68 We should emphasise that a legal practitioner’s contravention of a provision of the Trust Accounts Act 1996 does not automatically amount to professional misconduct. The effect of the opening words of section 83(1) is that such a contravention is only capable of amounting to professional misconduct. Whether such a contravention does indeed amount to professional misconduct depends on the particular circumstances of the case. Section 82(1) places the bar relatively high. It gives two examples of the kind of conduct which would amount to professional misconduct, namely conduct which “involves a substantial or consistent failure to reach or maintain a reasonable standard of competence and diligence” and conduct which would “justify a finding that the practitioner is not a fit and proper person to engage in legal practice”.
[Emphasis as in the Supreme Court Opinion]
[57] The Supreme Court went on to address the disciplinary proceedings in respect of which it was required to provide its Opinion. Nowhere does the Supreme Court state that a breach of the provisions of the TAA must first be the subject of a criminal finding of an offence pursuant to s 28 of the TAA before disciplinary proceedings could be issued, nor can any inference to that effect be drawn from the Opinion.
[58] The Commission’s judgment in Chief Registrar v Khan was given by Commissioner J Connors, and was concerned with 12 charges of professional misconduct and unsatisfactory professional conduct against a practitioner. Although it was submitted for the Appellant in this Court that Commissioner Connors had “attempted to interpret the provisions of the LPA and considered whether this later enacted law LPA prevailed over the inconsistent earlier laws of TAA”, none of the charges appear to have raised issues relating to the TAA, and there is no reference to the TAA in the judgment. The judgment appears not to have any relevance to this appeal.
[59] As in every appeal, the Appellant bears the onus of establishing his case.

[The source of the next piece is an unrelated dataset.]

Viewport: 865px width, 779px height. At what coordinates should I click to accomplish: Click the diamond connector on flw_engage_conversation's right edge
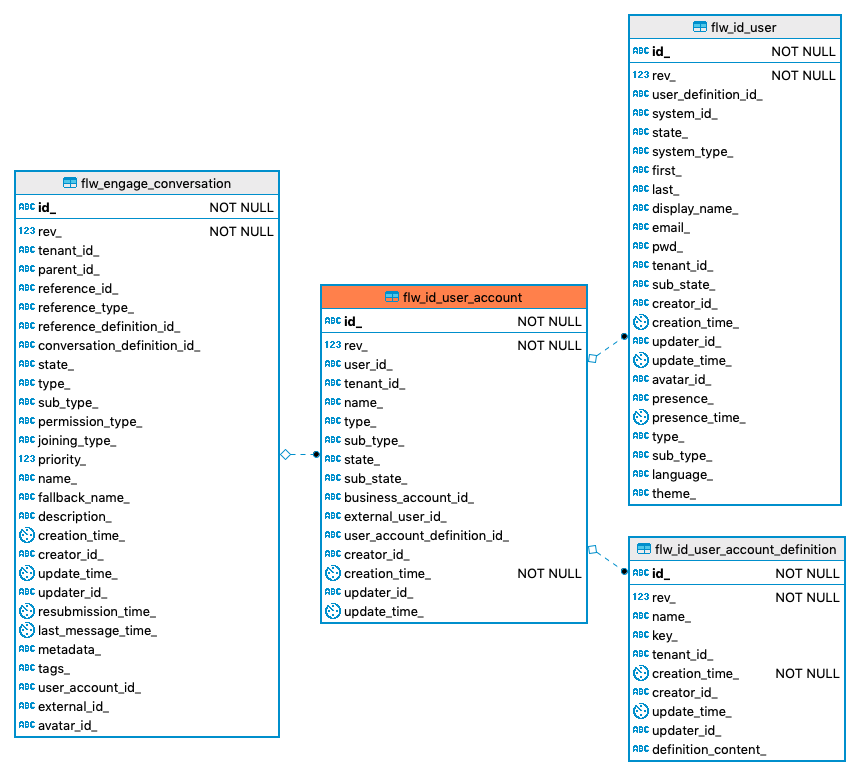click(x=285, y=454)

For present purposes, the Appellant must establish that the charges were brought on the wrong statutory basis, and that charges of professional misconduct could only have been brought after he had been charged and convicted of offences under ss 4 to 6 of the TAA, pursuant to s 28 of the TAA.

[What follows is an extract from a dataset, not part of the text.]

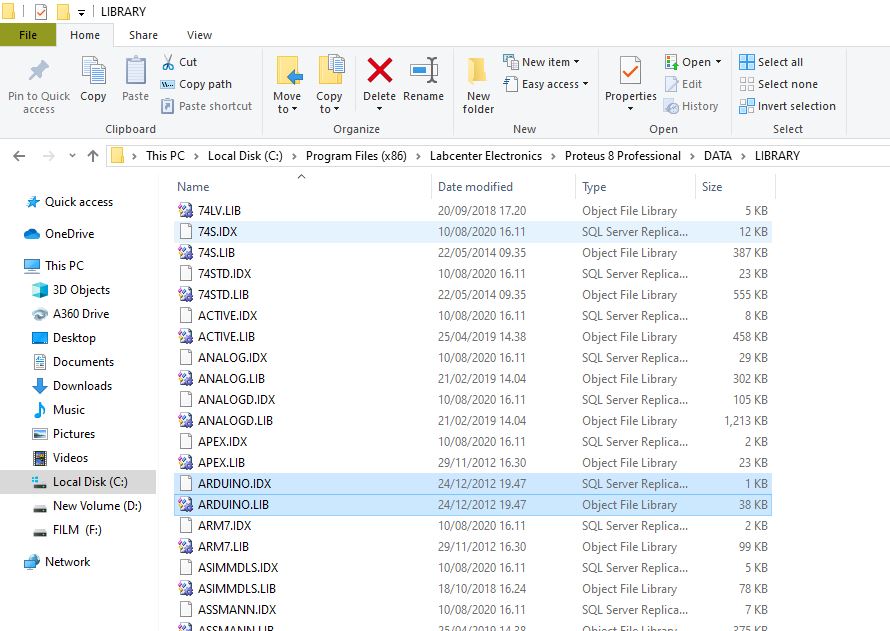Click the up-one-level navigation arrow
890x631 pixels.
pyautogui.click(x=93, y=155)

[60] Counsel for the Respondent correctly submitted that the Respondent’s powers under the LPA are restricted to the provisions of the LPA. There is no provision giving the Respondent the power to institute criminal proceedings, or even to make a complaint of criminal offending. The Respondent’s powers are limited to receiving and responding to complaints, instituting investigations following complaints or on his own initiative, and issuing disciplinary proceedings under the LPA. The Respondent could not bring criminal proceedings against the appellant. The Appellant’s contention that he should have done so is unsustainable.
[61] Further, the Appellant has not established that the Commissioner was wrong in his analysis of ss 81, 82, and 83 of the LPA (in paragraphs 12 to 16 of the determination, set out in paragraph [32] above), or that the Commissioner erred in his reasoning leading to his rejection of the Appellant’s contention that the charges were wrongly brought under s 82(1)(b) of the LPA (in paragraphs 20, 21 and 64 of the determination, set out in paragraphs [33] and [34], above).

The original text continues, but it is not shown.